Description of the task
Look through the entries below for the string "link", and copy each line where it is found.

**** Listed entries ****

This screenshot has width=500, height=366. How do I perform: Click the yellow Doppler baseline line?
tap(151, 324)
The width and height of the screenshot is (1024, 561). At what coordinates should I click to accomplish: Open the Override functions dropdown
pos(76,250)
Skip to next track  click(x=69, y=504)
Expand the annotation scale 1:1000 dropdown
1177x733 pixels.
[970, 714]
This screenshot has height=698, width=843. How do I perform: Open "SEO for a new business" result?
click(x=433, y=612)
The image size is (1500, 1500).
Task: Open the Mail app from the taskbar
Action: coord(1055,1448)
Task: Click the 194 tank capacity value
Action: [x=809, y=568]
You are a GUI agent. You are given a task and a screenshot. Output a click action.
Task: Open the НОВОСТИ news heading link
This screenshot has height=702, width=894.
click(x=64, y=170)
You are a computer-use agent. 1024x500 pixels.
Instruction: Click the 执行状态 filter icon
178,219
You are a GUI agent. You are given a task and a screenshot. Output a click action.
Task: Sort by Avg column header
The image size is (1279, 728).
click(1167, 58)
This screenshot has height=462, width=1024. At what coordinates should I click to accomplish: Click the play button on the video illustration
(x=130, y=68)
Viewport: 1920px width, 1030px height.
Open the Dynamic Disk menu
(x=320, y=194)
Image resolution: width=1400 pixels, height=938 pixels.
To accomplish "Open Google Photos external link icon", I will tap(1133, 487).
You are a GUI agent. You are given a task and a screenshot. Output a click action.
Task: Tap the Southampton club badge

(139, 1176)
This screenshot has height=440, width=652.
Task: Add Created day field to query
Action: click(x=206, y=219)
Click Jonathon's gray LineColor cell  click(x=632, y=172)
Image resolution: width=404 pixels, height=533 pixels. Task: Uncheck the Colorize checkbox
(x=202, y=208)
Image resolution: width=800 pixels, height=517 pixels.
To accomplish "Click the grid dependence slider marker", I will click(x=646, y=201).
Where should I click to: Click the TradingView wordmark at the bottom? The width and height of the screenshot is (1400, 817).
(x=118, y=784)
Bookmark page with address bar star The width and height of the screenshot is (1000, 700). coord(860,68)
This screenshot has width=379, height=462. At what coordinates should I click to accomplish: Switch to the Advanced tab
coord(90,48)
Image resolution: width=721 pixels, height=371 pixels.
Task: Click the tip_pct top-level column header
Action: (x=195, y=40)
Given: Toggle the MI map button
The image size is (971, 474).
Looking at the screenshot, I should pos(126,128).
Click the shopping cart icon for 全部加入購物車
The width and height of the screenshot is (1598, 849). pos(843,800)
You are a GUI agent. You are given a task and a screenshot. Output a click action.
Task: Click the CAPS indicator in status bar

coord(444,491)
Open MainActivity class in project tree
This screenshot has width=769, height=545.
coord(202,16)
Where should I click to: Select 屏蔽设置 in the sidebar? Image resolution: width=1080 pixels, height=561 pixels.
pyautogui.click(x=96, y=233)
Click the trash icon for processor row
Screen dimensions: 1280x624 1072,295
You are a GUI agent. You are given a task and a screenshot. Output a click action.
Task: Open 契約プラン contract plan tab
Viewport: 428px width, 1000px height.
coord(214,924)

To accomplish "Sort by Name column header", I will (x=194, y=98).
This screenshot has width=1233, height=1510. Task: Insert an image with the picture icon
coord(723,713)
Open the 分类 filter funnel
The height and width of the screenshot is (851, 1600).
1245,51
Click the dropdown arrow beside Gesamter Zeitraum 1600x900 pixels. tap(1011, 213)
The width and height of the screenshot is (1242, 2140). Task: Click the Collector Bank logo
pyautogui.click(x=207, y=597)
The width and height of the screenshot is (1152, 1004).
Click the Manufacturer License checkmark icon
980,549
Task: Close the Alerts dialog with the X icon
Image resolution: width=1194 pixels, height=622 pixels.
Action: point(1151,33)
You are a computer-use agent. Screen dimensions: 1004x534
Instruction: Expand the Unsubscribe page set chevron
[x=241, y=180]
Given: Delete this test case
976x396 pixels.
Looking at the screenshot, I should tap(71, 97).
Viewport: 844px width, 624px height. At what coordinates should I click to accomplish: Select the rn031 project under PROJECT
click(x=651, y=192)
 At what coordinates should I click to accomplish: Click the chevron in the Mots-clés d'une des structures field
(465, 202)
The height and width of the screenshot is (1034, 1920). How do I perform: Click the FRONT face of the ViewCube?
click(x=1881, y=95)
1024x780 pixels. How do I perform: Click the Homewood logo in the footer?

****

Your solution
Task: Open the НОВОСТИ news heading link
To accomplish "Open Google Photos external link icon", I will tap(1133, 487).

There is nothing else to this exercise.